Безрод поправлялся быстро. Никто так и не узнал правду про то кровавое утро. Мы оба молчали. И с каждым днем меня все больше тяготил хлеб, которым потчевал ненавистный муж. Я страсть как не хотела вязаться с ним хлебными узами. Невозможно за обе щеки трескать хлеб человека и при этом обещать его порешить! Гадко выходило, по-другому и не скажешь. Мужем не признаю, а хлеб исправно поедаю до единой крошки. Выждала момент и как-то подошла.
– Не люблю тебя. Ненавижу. Отпусти.
– Нет.
– Не подпущу к себе.
Сивый хмуро промолчал.
– Никто я тебе. Ни дальняя родня, ни свободная баба, а хлеб твой уписываю, как настоящая жена. Не хочу так. Или отпусти, или убей.

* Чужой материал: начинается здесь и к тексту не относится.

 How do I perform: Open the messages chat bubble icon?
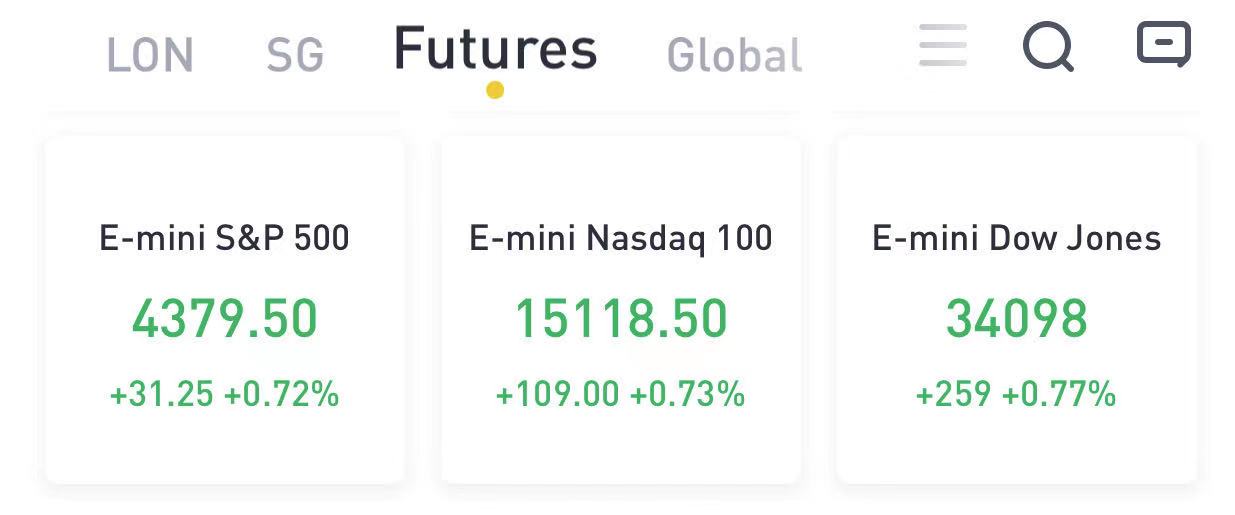coord(1164,45)
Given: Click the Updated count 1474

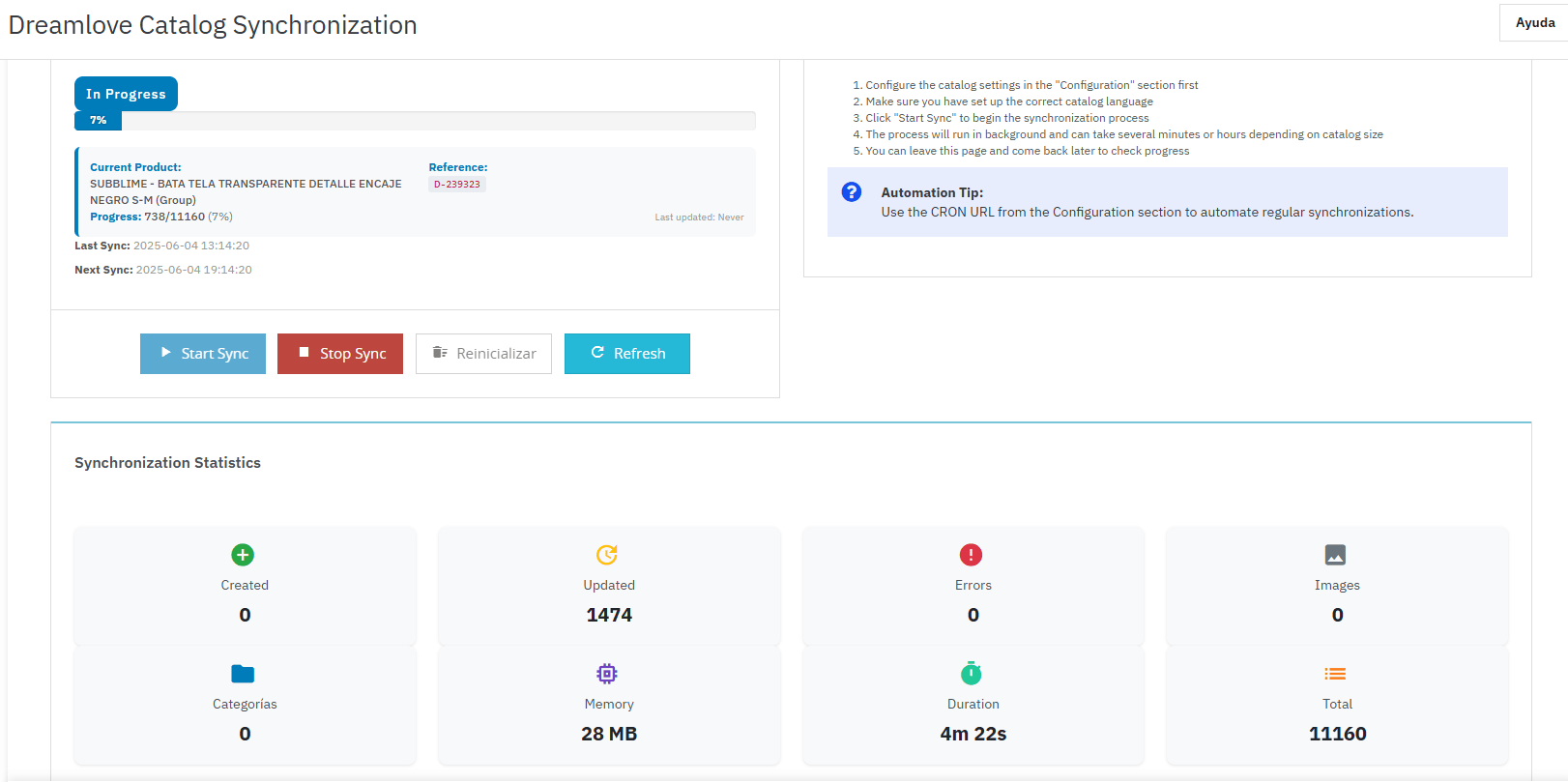Looking at the screenshot, I should tap(609, 615).
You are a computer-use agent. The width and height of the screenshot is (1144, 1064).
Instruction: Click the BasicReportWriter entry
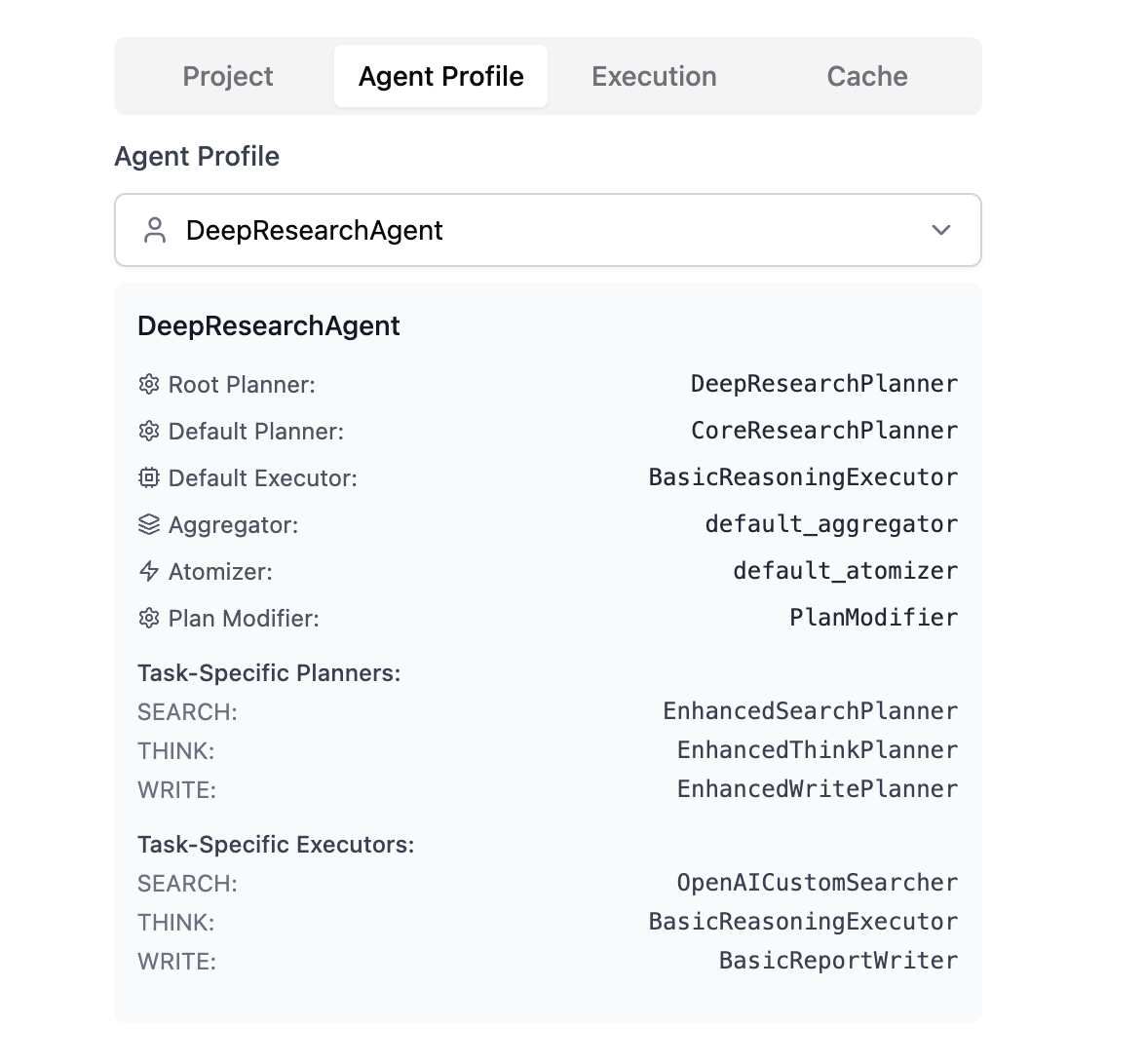838,961

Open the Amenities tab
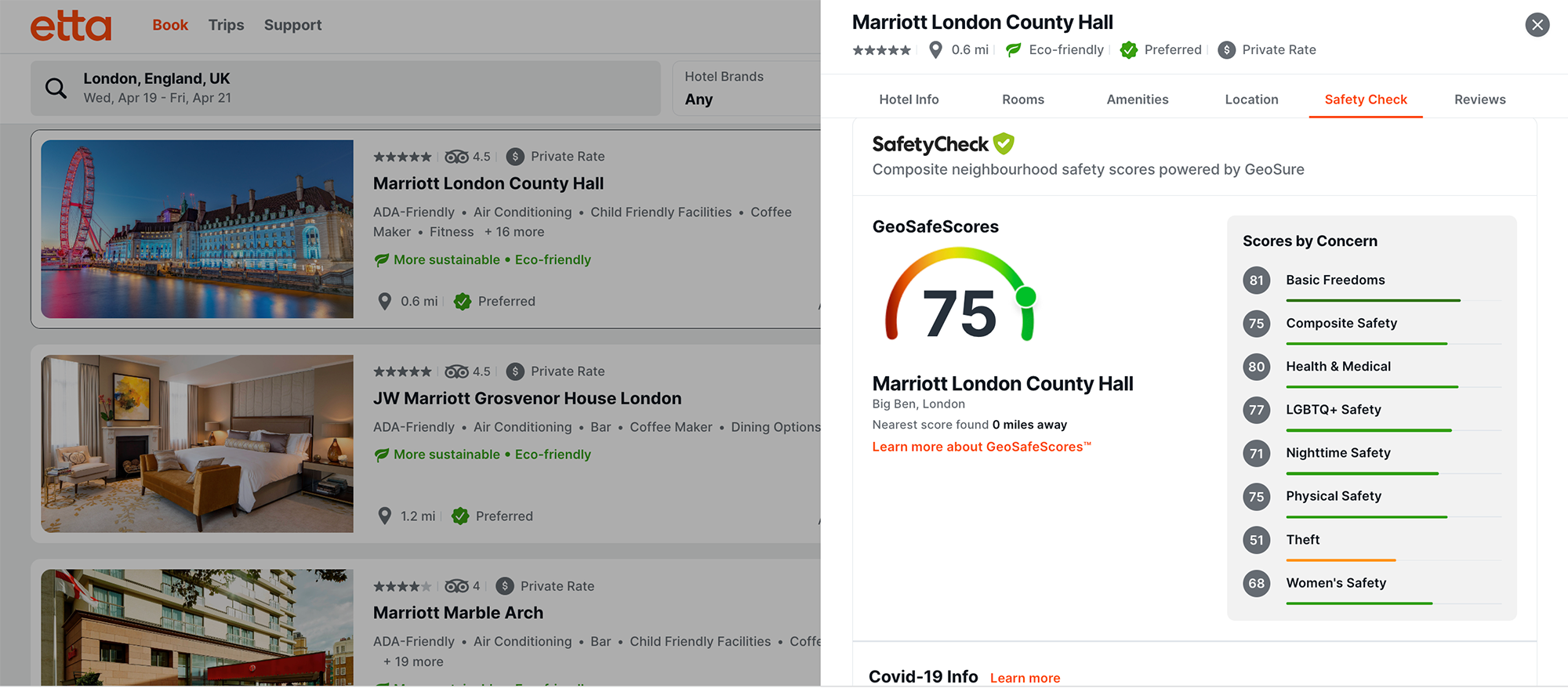coord(1137,100)
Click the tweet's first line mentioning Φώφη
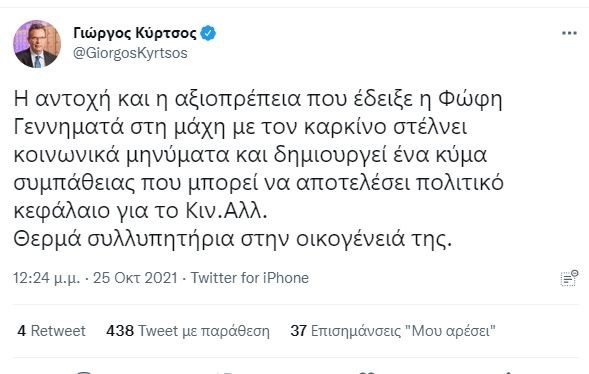 tap(258, 100)
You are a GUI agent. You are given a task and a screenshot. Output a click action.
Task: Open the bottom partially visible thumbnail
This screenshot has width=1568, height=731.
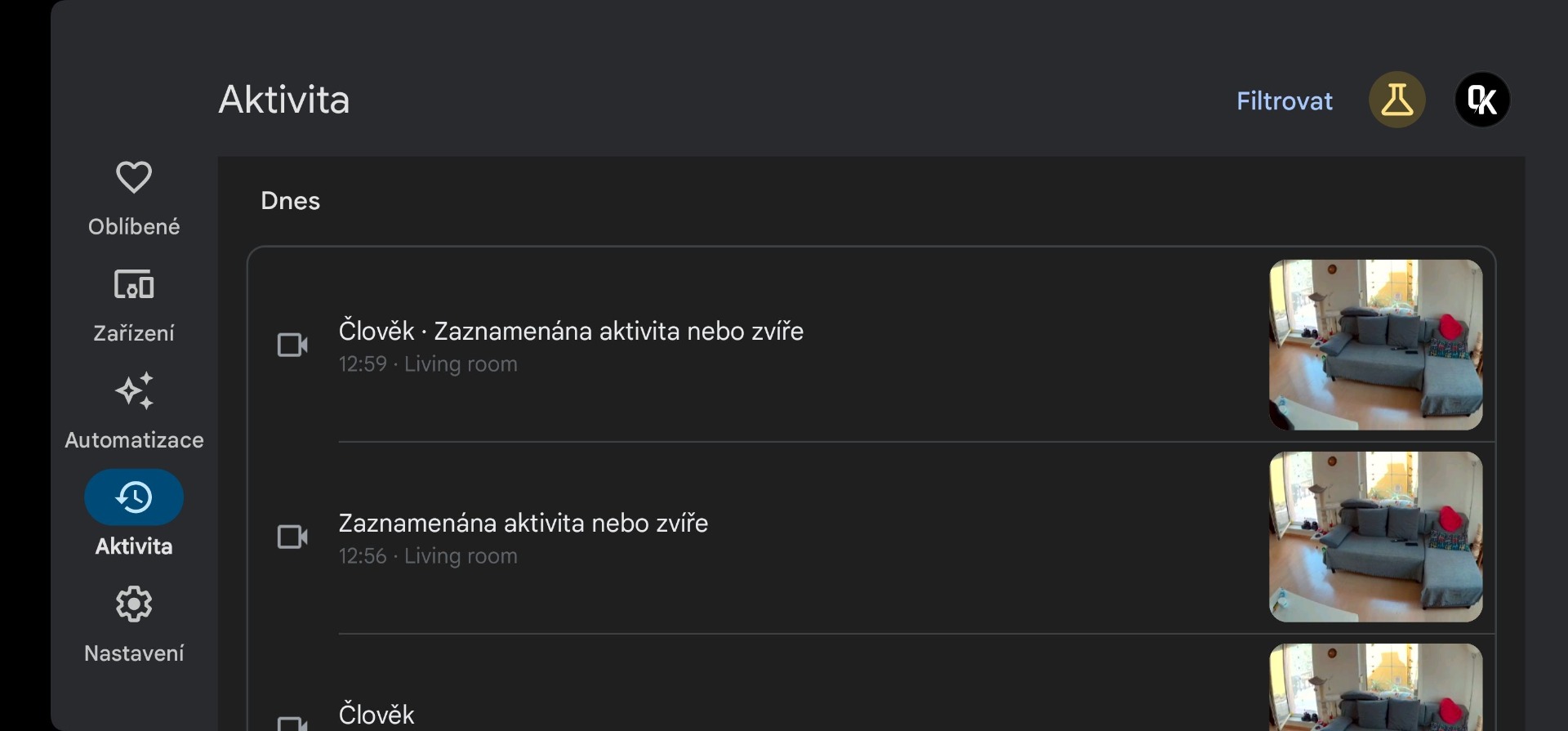[1375, 688]

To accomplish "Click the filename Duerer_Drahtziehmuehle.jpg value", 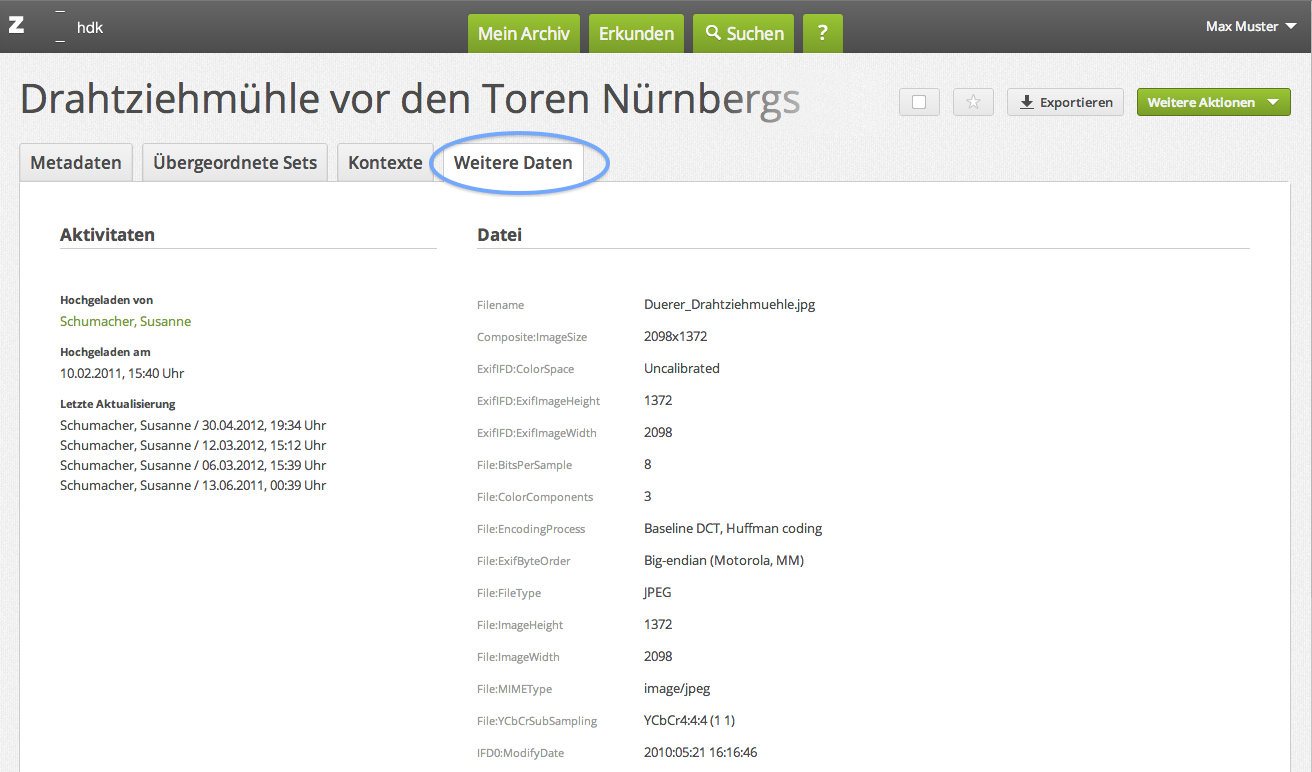I will 729,304.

Безрод, мой дражайший муженек, только ухмыльнулся.
– Всякий лучшей доли ищет. Я ищу. И ты ищешь.
Пожала плечами. Ну и что?
– Лучшая доля у каждого своя.
Безрод поджал губы и коротко кивнул.
– Правду Крайр говорил, что в бою тебя взял?
Сказала, как было.
– Правду.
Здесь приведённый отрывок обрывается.